Auch der Ausbau des öffentlichen Nahverkehrs müsse vorankommen, preiswerter werden und besser getaktet sein, forderte sie. Für Menschen mit Autos gäbe es Parkhäuser. Eine Verkehrsberuhigung im Zentrum ist nach Einschätzung von Heine auch für ältere Menschen hilfreich. Sie könnten sicherer Straßen und Wege benutzen.

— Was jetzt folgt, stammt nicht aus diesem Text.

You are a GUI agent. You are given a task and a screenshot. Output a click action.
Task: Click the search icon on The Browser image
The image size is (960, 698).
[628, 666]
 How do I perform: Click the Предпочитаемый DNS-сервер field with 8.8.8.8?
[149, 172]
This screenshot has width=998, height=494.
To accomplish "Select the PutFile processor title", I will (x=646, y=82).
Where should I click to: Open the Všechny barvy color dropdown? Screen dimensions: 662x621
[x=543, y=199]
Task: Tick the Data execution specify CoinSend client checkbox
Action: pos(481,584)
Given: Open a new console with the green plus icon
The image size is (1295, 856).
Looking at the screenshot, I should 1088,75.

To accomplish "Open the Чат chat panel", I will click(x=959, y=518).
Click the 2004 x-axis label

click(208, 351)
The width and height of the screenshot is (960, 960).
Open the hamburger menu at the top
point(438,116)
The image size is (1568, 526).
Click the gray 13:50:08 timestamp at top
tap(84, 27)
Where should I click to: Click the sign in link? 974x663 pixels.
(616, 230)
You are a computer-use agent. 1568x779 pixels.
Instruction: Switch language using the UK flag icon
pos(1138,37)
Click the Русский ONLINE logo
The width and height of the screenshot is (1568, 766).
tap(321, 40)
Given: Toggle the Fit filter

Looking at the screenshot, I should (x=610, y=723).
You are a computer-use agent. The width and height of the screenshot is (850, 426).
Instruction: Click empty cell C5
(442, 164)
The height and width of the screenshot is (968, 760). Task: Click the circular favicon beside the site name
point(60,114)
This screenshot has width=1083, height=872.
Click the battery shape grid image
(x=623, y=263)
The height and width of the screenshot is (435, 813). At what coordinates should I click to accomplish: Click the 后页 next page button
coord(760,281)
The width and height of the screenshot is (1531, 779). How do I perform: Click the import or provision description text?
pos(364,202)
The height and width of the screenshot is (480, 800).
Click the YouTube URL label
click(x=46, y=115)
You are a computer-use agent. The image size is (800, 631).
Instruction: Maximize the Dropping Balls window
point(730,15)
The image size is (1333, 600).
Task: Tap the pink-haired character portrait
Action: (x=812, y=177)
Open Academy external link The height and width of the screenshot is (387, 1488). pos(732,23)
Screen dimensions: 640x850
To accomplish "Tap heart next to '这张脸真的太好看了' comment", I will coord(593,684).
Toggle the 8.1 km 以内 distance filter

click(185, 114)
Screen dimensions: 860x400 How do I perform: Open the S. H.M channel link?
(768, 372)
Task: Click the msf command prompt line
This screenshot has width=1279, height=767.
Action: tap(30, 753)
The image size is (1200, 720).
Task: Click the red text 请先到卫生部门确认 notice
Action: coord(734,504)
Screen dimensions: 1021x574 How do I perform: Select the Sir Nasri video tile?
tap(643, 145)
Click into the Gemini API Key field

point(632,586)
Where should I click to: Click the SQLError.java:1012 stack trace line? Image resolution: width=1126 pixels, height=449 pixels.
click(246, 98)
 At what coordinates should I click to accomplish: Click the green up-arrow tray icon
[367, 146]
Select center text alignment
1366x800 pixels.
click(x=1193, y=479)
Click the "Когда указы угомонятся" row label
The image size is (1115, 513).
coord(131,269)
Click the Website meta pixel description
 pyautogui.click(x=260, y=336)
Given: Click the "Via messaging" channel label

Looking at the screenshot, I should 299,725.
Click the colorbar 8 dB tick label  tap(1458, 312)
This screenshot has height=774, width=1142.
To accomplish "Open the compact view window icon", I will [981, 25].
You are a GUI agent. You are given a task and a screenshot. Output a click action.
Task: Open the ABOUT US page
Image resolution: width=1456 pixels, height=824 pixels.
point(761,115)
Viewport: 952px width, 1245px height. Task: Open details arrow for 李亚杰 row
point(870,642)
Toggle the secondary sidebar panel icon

Der internationale "Parking-Day" wird seit 2005 jedes Jahr am dritten Freitag im September begangen. Weltweit werden an diesem Tag auf Parkplätzen keine Autos abgestellt - stattdessen wird mit kreativen Aktionen den Menschen der Lebensraum zurückgegeben. In Brandenburg wird der Tag in diesem Jahr in Birkenwerder und Cottbus begangen.